Nel 2016, il sopralluogo effettuato dai tecnici della Regione ha portato a constatare che, “oltre a carenze documentali sullo stato di attuazione del progetto, sull’intera area P.I.P. oggetto dei finanziamenti non era presente alcun insediamento produttivo; la stessa area non era opportunamente indicata da segnaletica sulle strade di avvicinamento e, quindi, risultava non facilmente raggiungibile; non era presente il tabellone di cantiere con la pubblicità del finanziamento, né la targa definitiva, come previsto dai Regolamenti Comunitari. Era, altresì, rilevato che non tutte le strade interne all’area P.I.P. comprese nel progetto del comparto II erano completate; quasi tutti i pozzetti realizzati per la rete di fogna nera, bianca, idrica e di pubblica illuminazione risultavano privi di chiusini di copertura; non erano presenti i cavi elettrici di alimentazione dei vari pali costituenti la linea elettrica di pubblica illuminazione”.

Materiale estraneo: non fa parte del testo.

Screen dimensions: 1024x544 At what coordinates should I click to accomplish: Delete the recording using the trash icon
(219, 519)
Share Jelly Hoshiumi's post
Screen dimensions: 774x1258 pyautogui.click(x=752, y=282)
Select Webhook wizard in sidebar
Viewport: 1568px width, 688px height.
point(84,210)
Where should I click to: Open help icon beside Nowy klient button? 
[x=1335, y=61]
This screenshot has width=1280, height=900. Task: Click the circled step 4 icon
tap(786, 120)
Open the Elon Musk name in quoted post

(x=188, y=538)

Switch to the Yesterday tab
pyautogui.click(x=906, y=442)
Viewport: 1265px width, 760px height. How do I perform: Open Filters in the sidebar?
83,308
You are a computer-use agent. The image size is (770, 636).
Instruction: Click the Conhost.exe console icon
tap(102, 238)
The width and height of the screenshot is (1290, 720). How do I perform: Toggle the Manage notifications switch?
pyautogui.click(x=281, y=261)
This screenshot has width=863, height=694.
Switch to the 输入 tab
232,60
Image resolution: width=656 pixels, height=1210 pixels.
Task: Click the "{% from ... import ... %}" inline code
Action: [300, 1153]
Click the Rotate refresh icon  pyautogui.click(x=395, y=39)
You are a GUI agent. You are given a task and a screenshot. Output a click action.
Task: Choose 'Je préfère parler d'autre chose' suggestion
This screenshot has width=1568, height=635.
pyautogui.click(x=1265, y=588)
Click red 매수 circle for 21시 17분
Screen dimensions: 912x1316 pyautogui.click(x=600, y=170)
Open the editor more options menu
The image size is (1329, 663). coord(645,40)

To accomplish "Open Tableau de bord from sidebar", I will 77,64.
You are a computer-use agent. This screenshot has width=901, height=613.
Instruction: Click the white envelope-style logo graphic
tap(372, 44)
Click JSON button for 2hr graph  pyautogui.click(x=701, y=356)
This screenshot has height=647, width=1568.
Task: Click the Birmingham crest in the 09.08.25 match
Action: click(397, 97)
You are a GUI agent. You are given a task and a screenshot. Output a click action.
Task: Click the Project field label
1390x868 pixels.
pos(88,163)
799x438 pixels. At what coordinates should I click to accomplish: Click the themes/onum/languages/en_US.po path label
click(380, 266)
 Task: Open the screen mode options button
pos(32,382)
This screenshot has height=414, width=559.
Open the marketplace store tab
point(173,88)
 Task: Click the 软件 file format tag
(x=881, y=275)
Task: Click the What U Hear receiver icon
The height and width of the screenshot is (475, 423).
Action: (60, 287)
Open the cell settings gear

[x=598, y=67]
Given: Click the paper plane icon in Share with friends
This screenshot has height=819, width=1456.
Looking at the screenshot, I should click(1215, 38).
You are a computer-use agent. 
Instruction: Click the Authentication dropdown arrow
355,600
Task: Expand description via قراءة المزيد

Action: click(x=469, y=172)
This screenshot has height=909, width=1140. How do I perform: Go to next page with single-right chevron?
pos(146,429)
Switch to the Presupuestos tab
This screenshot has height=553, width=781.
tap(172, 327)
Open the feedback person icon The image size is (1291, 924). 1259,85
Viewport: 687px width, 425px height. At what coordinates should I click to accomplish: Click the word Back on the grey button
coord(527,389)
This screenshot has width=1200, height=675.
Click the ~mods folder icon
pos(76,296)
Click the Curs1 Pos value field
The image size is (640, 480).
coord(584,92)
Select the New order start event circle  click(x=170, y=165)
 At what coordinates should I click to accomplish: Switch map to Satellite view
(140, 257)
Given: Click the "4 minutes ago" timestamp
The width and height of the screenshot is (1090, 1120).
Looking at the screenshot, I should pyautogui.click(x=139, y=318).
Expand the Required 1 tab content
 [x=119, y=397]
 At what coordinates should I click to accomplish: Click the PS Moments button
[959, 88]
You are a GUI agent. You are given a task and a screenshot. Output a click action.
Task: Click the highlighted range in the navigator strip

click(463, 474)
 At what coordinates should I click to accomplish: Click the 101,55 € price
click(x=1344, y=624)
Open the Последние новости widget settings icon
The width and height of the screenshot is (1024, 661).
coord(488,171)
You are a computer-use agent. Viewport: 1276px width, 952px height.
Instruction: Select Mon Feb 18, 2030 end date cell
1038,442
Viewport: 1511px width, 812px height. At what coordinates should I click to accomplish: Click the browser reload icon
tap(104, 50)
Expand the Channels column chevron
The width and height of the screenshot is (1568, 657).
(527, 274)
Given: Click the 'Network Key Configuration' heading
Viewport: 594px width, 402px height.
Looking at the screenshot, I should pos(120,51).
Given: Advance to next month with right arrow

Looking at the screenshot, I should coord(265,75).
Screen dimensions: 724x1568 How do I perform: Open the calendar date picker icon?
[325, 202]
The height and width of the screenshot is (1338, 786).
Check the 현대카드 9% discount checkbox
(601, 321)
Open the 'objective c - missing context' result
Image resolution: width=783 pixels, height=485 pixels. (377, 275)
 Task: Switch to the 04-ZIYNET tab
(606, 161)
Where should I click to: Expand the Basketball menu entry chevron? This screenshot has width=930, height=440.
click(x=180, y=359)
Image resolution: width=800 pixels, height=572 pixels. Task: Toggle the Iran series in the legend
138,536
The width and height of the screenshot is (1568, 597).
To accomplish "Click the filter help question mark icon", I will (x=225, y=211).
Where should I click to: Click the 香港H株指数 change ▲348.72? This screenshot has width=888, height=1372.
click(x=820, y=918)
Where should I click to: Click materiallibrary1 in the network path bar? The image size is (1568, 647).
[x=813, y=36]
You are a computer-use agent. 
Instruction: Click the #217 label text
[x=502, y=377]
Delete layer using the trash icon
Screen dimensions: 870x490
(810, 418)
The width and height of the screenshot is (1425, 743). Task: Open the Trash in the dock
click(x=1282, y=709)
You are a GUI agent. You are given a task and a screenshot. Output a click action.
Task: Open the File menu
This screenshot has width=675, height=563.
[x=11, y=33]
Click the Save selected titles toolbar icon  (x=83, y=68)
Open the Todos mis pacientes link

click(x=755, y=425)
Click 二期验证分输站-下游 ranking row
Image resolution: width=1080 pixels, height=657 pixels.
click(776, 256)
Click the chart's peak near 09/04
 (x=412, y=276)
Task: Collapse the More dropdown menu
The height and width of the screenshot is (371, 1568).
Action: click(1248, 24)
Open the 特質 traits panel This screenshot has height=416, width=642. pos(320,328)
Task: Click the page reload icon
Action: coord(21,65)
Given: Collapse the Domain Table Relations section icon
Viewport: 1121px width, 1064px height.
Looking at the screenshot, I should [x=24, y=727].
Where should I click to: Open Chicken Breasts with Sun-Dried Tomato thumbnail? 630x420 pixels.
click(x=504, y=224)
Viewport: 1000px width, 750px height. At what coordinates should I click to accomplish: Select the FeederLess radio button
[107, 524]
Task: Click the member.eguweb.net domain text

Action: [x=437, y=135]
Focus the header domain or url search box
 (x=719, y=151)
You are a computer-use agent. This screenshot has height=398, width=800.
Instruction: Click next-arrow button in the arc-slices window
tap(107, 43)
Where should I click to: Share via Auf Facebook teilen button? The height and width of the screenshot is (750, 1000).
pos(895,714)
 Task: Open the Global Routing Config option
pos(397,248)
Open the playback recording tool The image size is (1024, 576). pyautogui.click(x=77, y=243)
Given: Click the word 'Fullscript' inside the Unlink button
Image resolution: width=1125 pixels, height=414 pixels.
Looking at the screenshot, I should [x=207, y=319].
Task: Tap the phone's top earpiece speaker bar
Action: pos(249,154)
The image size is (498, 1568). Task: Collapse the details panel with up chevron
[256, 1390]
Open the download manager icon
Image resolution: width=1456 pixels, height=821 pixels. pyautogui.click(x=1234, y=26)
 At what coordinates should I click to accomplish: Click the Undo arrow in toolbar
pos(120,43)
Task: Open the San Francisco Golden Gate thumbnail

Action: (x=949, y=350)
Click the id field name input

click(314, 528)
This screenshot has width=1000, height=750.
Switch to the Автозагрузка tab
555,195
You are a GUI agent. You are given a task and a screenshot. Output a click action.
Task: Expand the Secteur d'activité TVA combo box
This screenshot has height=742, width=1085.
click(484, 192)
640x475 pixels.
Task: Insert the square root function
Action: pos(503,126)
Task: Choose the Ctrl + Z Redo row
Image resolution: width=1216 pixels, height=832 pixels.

Successivamente, il nuovo rup ha affidato l’incarico per il collaudo ad un tecnico, che ha concluso la sua relazione nel gennaio 2018 sostenendo che le opere non fossero collaudabili per varie motivazioni, “tra cui la mancata realizzazione di opere stradali, elettriche e altri lavori e, non ultima per importanza, la mancata acquisizione al patrimonio comunale delle aree da espropriare che rendeva di fatto impossibile la concreta attuazione del Piano per gli Insediamenti Produttivi”.

È anche sulla base di quelle conclusioni che la Regione ha deciso per la revoca. Il Comune di Vernole si è opposto, ritenendo che fosse nulla anche la relazione di collaudo del tecnico che però lo stesso ente aveva nominato. A suo dire, quella relazione era illegittima perché il collaudo si era svolto oltre i termini previsti e senza contraddittorio. Un modo per provare così a smentire il suo stesso tecnico incaricato. Per il Tar, invece, l’atto di collaudo resta pienamente riferibile al Comune, anche perché, se non lo avesse condiviso, l’ente avrebbe potuto non adottarlo o non accettare la relazione del tecnico e chiedergli ulteriori accertamenti. Invece, di fatto ha presentato ricorso contro un proprio atto “senza, però, in via amministrativa, intaccare minimamente lo stesso, nemmeno sospendendolo.